The machine finished with a soft hum, and Leo lifted the newly bound worldbook. He held it out to her, his amber eyes alight with hope. “Moment of truth.”
Elsa sucked in a nervous breath. The activity of the machine had warmed the book, so it felt almost like a living creature in her arms. She lifted the cover and handled the paper to test for that distinctive new-book feeling, but the pages hummed low and dull with age beneath her fingertips—steady, but not eager and frenetic like the buzz of a new book. Relief flooded through her, and despite herself, Elsa broke into a smile.
“It worked! The subtext should be intact.”
Leo returned her smile, his expression like the clouds parting to unveil the full brightness of the sun. “The machine’s hungry. Shall we feed it another?”
Elsa pressed the warm leather cover to her cheek, allowing herself a luxurious moment of hope. “Yes,” she said. “We shall.”
8
WHAT A CHIMAERA THEN IS MAN, WHAT A NOVELTY, WHAT A MONSTER, WHAT CHAOS, WHAT A SUBJECT OF CONTRADICTION, WHAT A PRODIGY! JUDGE OF ALL THINGS, YET AN IMBECILE EARTHWORM; DEPOSITORY OF TRUTH, YET A SEWER OF UNCERTAINTY AND ERROR; PRIDE AND REFUSE OF THE UNIVERSE.
—Blaise Pascal
They made it back across the valley to Corniglia and down the steps to the station in time to catch the afternoon train to La Spezia. By then, the sun hung low over the Ligurian Sea, capping the waves with liquid gold, and a few wisps of cloud glowed unreal shades of pink and orange. Elsa thought she couldn’t have scribed a more appealing view if she tried.
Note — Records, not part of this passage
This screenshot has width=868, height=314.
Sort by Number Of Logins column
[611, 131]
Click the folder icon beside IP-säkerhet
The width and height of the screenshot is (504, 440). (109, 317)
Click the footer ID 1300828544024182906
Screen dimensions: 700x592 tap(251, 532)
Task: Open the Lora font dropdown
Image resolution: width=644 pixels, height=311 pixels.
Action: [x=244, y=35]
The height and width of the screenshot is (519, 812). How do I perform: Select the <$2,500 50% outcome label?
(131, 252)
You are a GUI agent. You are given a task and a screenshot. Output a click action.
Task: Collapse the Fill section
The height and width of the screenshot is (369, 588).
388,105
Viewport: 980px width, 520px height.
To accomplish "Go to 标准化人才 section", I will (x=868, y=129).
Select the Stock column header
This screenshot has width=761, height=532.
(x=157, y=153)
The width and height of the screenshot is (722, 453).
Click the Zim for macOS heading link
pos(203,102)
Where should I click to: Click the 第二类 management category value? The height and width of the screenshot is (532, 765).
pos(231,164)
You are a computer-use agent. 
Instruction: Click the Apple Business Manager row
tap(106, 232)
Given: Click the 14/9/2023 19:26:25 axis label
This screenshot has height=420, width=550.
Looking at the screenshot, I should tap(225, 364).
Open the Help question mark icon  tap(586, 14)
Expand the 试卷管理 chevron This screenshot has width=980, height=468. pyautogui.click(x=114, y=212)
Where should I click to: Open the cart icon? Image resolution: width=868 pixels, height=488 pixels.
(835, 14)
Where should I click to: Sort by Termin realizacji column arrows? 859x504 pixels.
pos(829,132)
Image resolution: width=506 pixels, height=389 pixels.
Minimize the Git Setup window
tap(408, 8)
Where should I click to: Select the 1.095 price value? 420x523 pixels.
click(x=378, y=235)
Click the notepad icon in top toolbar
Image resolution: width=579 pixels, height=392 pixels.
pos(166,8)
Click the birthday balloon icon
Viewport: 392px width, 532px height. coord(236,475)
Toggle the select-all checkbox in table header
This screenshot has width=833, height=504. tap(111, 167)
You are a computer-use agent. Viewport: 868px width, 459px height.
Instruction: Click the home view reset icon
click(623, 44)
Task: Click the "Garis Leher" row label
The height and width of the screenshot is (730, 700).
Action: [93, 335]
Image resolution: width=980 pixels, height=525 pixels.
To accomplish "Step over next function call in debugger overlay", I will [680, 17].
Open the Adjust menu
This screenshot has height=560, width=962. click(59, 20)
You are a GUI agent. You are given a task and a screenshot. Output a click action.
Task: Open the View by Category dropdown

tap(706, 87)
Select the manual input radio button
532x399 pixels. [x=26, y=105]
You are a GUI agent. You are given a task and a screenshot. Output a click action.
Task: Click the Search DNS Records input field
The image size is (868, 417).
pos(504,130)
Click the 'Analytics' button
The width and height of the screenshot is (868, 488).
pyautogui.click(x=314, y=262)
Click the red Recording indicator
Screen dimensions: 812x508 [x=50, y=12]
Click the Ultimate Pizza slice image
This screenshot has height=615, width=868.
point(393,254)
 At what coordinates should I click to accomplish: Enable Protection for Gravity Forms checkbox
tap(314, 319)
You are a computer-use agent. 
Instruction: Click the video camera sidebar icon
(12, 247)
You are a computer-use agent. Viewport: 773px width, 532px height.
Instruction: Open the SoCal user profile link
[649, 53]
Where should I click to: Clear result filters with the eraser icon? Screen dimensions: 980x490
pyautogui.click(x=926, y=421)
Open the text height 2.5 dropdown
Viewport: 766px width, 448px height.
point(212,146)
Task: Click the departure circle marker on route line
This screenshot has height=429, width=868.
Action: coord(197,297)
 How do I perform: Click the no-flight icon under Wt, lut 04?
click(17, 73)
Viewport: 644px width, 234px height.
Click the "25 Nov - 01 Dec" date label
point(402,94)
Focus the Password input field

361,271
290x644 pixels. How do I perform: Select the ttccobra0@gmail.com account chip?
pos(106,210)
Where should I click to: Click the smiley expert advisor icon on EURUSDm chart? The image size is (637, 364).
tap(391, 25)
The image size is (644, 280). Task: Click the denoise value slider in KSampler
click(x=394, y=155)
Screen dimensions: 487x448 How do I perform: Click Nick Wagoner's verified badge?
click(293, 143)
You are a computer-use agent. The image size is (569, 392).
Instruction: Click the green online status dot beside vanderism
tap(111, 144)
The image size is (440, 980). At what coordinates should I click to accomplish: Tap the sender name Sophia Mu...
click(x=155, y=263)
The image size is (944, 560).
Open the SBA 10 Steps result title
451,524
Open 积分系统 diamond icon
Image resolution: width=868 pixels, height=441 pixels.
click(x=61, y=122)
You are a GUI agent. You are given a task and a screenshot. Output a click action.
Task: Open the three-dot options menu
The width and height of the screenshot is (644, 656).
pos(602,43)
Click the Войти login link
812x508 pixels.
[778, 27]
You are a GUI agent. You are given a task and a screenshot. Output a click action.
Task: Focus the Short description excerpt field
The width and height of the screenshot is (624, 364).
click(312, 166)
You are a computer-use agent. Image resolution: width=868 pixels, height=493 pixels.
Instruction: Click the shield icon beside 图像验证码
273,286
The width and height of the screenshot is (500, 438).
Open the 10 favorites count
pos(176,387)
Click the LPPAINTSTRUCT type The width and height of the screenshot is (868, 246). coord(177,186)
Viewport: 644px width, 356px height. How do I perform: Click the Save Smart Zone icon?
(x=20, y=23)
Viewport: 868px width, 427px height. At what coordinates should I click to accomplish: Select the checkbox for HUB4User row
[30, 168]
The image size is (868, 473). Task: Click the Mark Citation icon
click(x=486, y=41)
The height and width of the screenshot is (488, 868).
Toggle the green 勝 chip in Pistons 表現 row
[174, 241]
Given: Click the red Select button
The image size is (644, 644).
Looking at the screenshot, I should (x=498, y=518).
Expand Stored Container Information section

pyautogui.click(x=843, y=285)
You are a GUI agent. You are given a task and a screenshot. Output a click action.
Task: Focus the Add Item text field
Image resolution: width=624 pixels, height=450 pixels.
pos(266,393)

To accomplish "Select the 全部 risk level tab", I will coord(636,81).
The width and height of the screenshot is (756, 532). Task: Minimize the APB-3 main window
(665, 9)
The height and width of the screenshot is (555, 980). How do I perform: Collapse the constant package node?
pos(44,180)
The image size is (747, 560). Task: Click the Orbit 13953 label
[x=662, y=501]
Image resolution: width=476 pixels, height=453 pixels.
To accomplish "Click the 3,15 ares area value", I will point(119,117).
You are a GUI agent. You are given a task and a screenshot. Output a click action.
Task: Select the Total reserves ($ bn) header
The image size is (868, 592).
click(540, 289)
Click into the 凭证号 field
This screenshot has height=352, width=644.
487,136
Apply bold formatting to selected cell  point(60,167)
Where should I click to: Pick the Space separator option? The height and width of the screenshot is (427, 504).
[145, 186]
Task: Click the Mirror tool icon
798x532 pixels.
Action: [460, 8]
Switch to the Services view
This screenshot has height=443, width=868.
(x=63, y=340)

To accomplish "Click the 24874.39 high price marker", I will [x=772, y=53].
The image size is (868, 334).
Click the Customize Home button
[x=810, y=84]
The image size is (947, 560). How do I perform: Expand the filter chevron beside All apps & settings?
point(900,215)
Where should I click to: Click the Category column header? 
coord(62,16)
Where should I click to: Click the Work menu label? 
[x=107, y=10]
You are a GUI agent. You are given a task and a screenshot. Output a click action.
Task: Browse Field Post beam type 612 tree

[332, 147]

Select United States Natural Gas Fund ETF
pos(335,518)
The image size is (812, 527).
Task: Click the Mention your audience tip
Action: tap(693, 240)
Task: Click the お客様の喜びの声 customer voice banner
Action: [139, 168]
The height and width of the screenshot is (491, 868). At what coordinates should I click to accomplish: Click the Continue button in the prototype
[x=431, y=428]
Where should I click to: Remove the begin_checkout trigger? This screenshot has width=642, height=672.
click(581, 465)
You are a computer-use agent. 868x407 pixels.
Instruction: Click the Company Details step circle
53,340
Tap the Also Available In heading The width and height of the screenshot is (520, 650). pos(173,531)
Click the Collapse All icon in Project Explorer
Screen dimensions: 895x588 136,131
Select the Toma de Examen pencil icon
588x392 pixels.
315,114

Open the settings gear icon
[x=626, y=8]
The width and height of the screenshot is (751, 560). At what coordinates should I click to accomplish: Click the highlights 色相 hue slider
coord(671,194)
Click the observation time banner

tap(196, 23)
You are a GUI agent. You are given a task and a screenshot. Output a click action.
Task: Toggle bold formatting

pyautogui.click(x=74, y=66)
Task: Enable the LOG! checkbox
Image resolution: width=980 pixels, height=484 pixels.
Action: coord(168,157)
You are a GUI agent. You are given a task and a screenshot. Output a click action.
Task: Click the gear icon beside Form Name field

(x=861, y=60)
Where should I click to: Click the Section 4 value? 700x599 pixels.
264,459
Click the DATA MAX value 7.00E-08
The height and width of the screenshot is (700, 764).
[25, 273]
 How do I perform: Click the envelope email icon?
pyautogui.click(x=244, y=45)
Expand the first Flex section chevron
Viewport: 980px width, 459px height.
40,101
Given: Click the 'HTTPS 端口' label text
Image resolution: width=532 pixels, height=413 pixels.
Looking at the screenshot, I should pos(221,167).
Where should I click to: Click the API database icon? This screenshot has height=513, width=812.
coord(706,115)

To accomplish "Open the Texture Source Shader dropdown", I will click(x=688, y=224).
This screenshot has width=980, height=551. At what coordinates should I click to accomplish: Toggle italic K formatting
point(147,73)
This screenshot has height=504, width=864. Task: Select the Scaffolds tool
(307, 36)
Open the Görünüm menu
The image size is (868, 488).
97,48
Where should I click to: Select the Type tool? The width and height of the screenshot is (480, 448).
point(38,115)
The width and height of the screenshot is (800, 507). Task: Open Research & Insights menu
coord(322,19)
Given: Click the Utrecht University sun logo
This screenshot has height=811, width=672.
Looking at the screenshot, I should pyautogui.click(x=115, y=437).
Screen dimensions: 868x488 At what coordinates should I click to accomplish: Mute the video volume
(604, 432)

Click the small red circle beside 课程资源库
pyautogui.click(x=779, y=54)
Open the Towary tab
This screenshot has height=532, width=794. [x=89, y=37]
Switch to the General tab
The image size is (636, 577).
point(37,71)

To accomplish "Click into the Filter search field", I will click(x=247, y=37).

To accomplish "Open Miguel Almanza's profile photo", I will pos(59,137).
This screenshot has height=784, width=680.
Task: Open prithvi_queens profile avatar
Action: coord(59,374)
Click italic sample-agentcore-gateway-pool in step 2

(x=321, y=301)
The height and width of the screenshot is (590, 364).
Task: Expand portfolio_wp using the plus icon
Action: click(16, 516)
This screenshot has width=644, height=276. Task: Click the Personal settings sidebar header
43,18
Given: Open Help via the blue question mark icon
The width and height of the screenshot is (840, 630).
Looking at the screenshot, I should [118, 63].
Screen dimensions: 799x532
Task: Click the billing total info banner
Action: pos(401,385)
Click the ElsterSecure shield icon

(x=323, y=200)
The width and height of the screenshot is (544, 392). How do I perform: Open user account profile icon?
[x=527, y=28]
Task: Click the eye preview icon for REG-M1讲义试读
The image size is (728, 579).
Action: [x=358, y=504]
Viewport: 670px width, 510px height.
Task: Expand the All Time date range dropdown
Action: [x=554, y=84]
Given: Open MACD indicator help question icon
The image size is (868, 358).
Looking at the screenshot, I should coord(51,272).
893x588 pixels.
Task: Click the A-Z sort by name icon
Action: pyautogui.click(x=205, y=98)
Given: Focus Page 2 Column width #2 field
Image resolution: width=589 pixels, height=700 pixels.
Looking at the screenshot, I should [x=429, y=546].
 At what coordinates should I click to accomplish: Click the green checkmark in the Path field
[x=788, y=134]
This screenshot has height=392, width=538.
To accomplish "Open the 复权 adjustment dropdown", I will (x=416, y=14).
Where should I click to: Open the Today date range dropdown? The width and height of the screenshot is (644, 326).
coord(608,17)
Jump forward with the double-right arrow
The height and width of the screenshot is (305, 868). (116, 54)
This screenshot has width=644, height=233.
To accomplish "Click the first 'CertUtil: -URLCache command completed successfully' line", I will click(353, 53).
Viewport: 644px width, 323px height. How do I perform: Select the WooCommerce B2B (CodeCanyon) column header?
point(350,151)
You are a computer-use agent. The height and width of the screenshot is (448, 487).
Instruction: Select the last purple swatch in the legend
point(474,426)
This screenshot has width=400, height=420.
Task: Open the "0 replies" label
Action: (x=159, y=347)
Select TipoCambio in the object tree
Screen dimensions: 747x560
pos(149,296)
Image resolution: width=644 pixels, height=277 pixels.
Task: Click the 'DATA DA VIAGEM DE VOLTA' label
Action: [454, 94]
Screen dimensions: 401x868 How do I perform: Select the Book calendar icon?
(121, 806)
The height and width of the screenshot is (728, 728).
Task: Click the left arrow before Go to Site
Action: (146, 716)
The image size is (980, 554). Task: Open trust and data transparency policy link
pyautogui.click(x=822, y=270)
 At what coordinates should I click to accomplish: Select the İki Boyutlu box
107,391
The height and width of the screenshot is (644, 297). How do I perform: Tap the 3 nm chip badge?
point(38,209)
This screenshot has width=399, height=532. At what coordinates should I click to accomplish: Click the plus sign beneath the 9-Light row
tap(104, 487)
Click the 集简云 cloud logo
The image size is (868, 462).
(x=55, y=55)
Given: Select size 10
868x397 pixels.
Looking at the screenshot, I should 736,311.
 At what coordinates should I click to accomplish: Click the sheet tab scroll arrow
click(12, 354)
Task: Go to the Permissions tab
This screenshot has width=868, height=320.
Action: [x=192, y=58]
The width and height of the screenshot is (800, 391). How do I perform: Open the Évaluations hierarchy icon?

Leo hefted the carpetbag of worldbooks, all now restored, into the luggage rack. There had been no time for a thorough check of each book—not if they were going to catch the train—and now Elsa couldn’t help fidgeting nervously in her seat, her mind cycling with fresh urgency through the questions that had haunted her for days. Who had taken Jumi? How was Montaigne involved? She felt certain the answers were waiting in the repaired books.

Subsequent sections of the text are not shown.